Many seniors reject senior living because they perceive it as a” less than” experience.
I know ASHA (American Seniors Housing Association) is an important player in the senior living world but, from the perspective of the media, they sort of live in shadow, not allowing press to attend their meetings. I wrote a little about them a year or so ago when there was talk they would merge with Assisted Living Federation of America (ALFA), but that’s about it.
They represent a much broader coalition of developers, owners and operators that includes what we typically think of as senior living plus people and organizations that are developing and operating all sorts of other age 55+ properties, like age-restricted apartment buildings.
After reading the recently published article on the vast variability of market penetration rates in the senior living industry David Schless, the President of ASHA, reached out to tell me about a new significant initiative AHSA has undertaken to improve the imagine of senior living in the public’s eyes.
A Reason to Exist
When ASHA was initially formed, the goal was to influence Federal tax policy with respect to seniors housing of all stripes. The focus was in three areas: tax benefits for developers, tax benefits for operators, and tax benefits for consumers.

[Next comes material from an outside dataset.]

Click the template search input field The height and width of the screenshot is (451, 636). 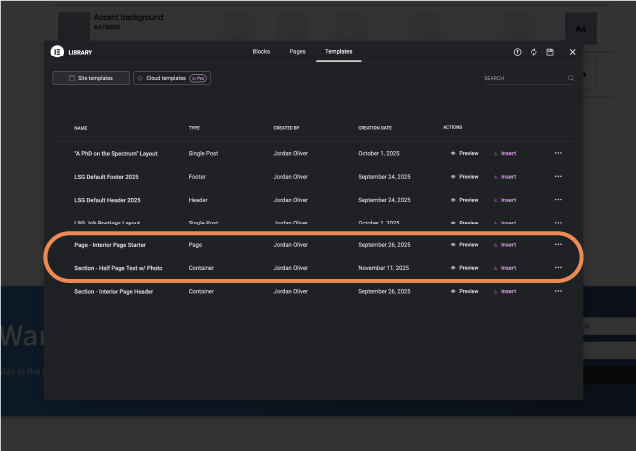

One of the really exciting things that emerged from that effort was this new initiative to raise public awareness of senior housing options and to improve the perception of those options. After the merger with ALFA failed to materialize back in 2013, they found themselves thinking about where they fit in the senior living landscape and talking about how they could make a unique contribution to the industry. They engaged a California-based strategic planning company and spent a lot of time looking at their strengths and weaknesses.
The Right Option
The leadership of ASHA, as is true of most of us in the senior living sector, believes senior living will provide substantial improvement to quality of life for many more seniors than are currently being served. While in some cases, there are economic realities that make this impossible, many seniors reject senior living because they perceive it as a” less than” experience. ASHA is launching a major initiative to counter this perception.
After an extensive RFP process, GlenDevins was selected to implement this initiative. It has no name yet, but that is coming soon. In its initial ideation, the initiative will have three components:
- A website that will provide consumer information and more importantly tell consumers about what it is like to live in a senior living community, which, at the end of the day, is what seniors really want to know.

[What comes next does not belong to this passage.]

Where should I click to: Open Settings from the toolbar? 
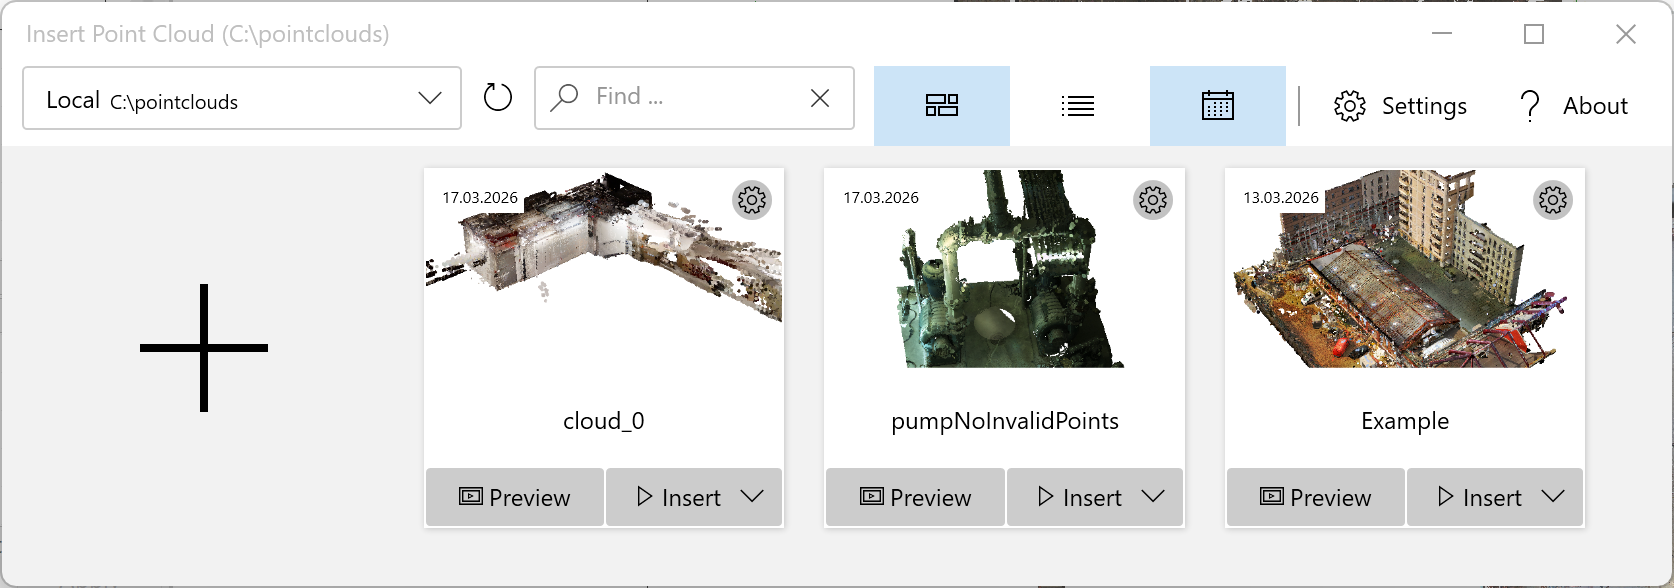pyautogui.click(x=1400, y=106)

- A traditional PR campaign that will promote the initiative and drive traffic to the site.
- A social media campaign that will provide resources to consumers.
Will It Work?
My first reaction is that every single effort that helps to tell the senior living story is a great thing. This means there is no downside to what they are doing. The more difficult challenge they will face is getting the attention of the consumer above all the great resource sites that already exist.
In a sense, ASHA’s initiative will be competing with individual community and corporate senior living sites. It will also compete with sites like Caring.com, a Senior Housing Forum partner, and the be.groups site, My Silver Age.
It is a big challenge and I believe it is worth the effort. I hope that it is fantastically successful. If it works, it will improve the quality of life for many, many seniors and provide real financial benefit to the whole industry.
What do you think?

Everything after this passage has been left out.